## PROBLEM REQUIREMENTS
Copy the data that follows, exactly and completely.
----- EXTRACTED MATERIAL
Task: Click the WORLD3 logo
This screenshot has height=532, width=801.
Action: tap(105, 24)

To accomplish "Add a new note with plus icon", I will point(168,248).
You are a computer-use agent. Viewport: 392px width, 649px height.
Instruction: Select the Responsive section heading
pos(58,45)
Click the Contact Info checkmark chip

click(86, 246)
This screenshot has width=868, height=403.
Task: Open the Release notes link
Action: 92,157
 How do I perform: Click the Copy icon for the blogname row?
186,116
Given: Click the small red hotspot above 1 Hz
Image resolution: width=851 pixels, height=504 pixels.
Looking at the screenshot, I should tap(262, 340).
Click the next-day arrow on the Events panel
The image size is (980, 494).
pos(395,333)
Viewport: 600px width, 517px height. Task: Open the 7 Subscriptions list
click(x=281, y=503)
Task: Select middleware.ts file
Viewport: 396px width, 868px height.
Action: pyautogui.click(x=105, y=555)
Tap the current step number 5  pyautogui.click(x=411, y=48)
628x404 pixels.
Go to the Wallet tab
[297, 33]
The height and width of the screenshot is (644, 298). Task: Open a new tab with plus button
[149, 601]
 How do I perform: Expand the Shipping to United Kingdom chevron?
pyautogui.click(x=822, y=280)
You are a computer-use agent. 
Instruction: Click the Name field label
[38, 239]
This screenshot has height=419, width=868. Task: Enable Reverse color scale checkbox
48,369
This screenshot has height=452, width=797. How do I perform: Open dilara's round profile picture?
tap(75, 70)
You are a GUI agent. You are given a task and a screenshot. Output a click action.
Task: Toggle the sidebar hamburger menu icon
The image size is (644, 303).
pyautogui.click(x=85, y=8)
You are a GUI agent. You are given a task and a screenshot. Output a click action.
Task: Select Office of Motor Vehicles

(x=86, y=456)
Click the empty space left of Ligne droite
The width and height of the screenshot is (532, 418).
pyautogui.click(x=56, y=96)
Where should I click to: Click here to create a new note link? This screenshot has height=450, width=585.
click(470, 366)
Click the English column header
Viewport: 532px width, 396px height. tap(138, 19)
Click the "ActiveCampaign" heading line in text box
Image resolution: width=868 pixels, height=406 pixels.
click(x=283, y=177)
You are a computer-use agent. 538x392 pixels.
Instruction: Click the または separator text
----------
## SOLUTION FOR THIS TASK
Task: Click the WORLD3 logo
This screenshot has height=532, width=801.
Action: tap(105, 24)

To accomplish "Add a new note with plus icon", I will point(168,248).
You are a computer-use agent. Viewport: 392px width, 649px height.
Instruction: Select the Responsive section heading
pos(58,45)
Click the Contact Info checkmark chip

click(86, 246)
This screenshot has width=868, height=403.
Task: Open the Release notes link
Action: 92,157
 How do I perform: Click the Copy icon for the blogname row?
186,116
Given: Click the small red hotspot above 1 Hz
Image resolution: width=851 pixels, height=504 pixels.
Looking at the screenshot, I should tap(262, 340).
Click the next-day arrow on the Events panel
The image size is (980, 494).
pos(395,333)
Viewport: 600px width, 517px height. Task: Open the 7 Subscriptions list
click(x=281, y=503)
Task: Select middleware.ts file
Viewport: 396px width, 868px height.
Action: pyautogui.click(x=105, y=555)
Tap the current step number 5  pyautogui.click(x=411, y=48)
628x404 pixels.
Go to the Wallet tab
[297, 33]
The height and width of the screenshot is (644, 298). Task: Open a new tab with plus button
[149, 601]
 How do I perform: Expand the Shipping to United Kingdom chevron?
pyautogui.click(x=822, y=280)
You are a computer-use agent. 
Instruction: Click the Name field label
[38, 239]
This screenshot has height=419, width=868. Task: Enable Reverse color scale checkbox
48,369
This screenshot has height=452, width=797. How do I perform: Open dilara's round profile picture?
tap(75, 70)
You are a GUI agent. You are given a task and a screenshot. Output a click action.
Task: Toggle the sidebar hamburger menu icon
The image size is (644, 303).
pyautogui.click(x=85, y=8)
You are a GUI agent. You are given a task and a screenshot. Output a click action.
Task: Select Office of Motor Vehicles

(x=86, y=456)
Click the empty space left of Ligne droite
The width and height of the screenshot is (532, 418).
pyautogui.click(x=56, y=96)
Where should I click to: Click here to create a new note link? This screenshot has height=450, width=585.
click(470, 366)
Click the English column header
Viewport: 532px width, 396px height. tap(138, 19)
Click the "ActiveCampaign" heading line in text box
Image resolution: width=868 pixels, height=406 pixels.
click(x=283, y=177)
You are a computer-use agent. 538x392 pixels.
Instruction: Click the または separator text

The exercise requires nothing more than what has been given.